This is the mail archive of the
gcc-patches@gcc.gnu.org
mailing list for the GCC project.
Re: [PING][Patch] Add support for IEEE-conformant versions of scalar fmin* and fmax*
- From: Richard Biener <richard dot guenther at gmail dot com>
- To: David Sherwood <david dot sherwood at arm dot com>
- Cc: GCC Patches <gcc-patches at gcc dot gnu dot org>, Richard Sandiford <Richard dot Sandiford at arm dot com>
- Date: Wed, 25 Nov 2015 13:38:33 +0100
- Subject: Re: [PING][Patch] Add support for IEEE-conformant versions of scalar fmin* and fmax*
- Authentication-results: sourceware.org; auth=none
- References: <000001d0d5b0$5da4dbb0$18ee9310$ at arm dot com> <CAFiYyc1bgWwdV4PRLBuUv3yC0X-k5gJVuyyV9V7Vrz3Lte+wZw at mail dot gmail dot com> <000001d0d8cf$2fb42770$8f1c7650$ at arm dot com> <CAFiYyc2XT+iqyRNgp+N2gWsaP-=1xVUWsuUEj+bOq_UmE_1eLw at mail dot gmail dot com> <000001d0d9a6$1efdc350$5cf949f0$ at arm dot com> <CAFiYyc3CLF8beK5GaB86Ad7623gWc9yhc8nTom-ByoaHTEMyOg at mail dot gmail dot com> <87fv3gbs36 dot fsf at e105548-lin dot cambridge dot arm dot com> <CAFiYyc1q7deng7mjnt788RwqkHuvdDCKW=uWpd=goEvTeZiK5Q at mail dot gmail dot com> <8737zfbo2j dot fsf at e105548-lin dot cambridge dot arm dot com> <CAFiYyc1any7rSNCYqEpMDqsCesPte1N=ancreby-XSFBJmJ1Tg at mail dot gmail dot com> <87y4h7a35q dot fsf at e105548-lin dot cambridge dot arm dot com> <CAFiYyc2W82jzYE3saLQkNhhDEH1+BFk0yShrh3OVBdjHkkyr3A at mail dot gmail dot com> <000001d125d0$4f09e990$ed1dbcb0$ at arm dot com>
On Mon, Nov 23, 2015 at 10:21 AM, David Sherwood <david.sherwood@arm.com> wrote:
> Hi,
>
> This is part 1 of a reworked version of a patch I originally submitted in
> August, rebased after Richard Sandiford's recent work on the internal
> functions. This first patch adds the internal function definitions and optabs
> that provide support for IEEE fmax()/fmin() functions.
>
> Later patches will add the appropriate aarch64/aarch32 vector instructions.
Ok.
Thanks,
Richard.
> Tested:
>
> x86_64-linux: no regressions
> aarch64-none-elf: no regressions
> arm-none-eabi: no regressions
>
> Regards,
> David Sherwood.
>
> ChangeLog:
>
> 2015-11-19 David Sherwood <david.sherwood@arm.com>
>
> gcc/
> * optabs.def: Add new optabs fmax_optab/fmin_optab.

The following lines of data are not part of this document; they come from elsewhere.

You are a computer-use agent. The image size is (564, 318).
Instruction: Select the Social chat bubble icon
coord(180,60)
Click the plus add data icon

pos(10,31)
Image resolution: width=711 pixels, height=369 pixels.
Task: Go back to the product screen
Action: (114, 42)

> * internal-fn.def: Add new fmax/fmin internal functions.
> * config/aarch64/aarch64.md: New pattern.
> * config/aarch64/aarch64-simd.md: Likewise.
> * config/aarch64/iterators.md: New unspecs, iterators.
> * config/arm/iterators.md: New iterators.
> * config/arm/unspecs.md: New unspecs.
> * config/arm/neon.md: New pattern.
> * config/arm/vfp.md: Likewise.
> * doc/md.texi: Add fmin and fmax patterns.
> gcc/testsuite
> * gcc.target/aarch64/fmaxmin.c: New test.
> * gcc.target/arm/fmaxmin.c: New test.
>
>
>> -----Original Message-----
>> From: Richard Biener [mailto:richard.guenther@gmail.com]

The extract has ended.